Work required =
Write out every line of the records below word for word, leaving out the pictures.

Dataset entries =
— Start —

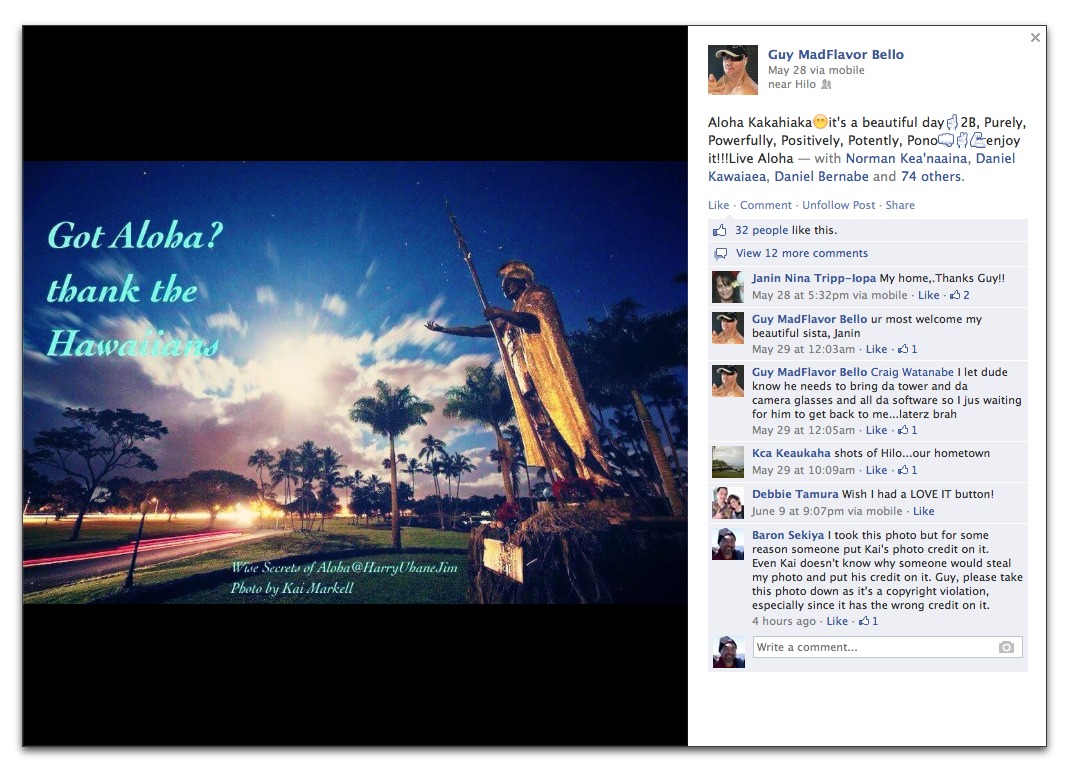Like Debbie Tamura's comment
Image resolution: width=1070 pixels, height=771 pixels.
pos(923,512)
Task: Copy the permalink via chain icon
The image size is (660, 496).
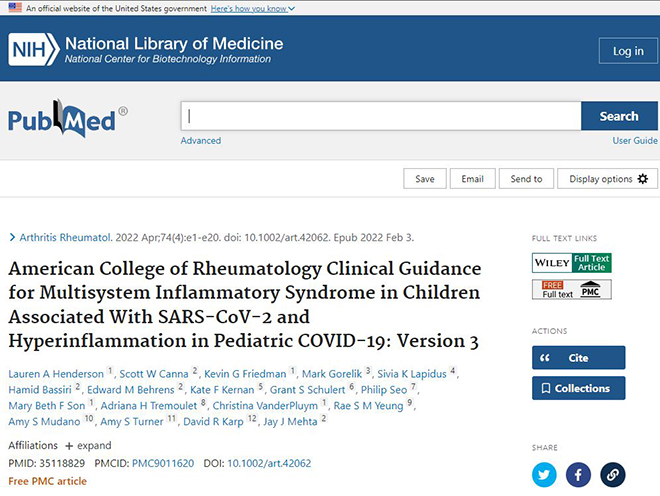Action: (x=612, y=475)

— End —

Answer in full =
Like Debbie Tamura's comment
Image resolution: width=1070 pixels, height=771 pixels.
pos(923,512)
Task: Copy the permalink via chain icon
The image size is (660, 496).
Action: (x=612, y=475)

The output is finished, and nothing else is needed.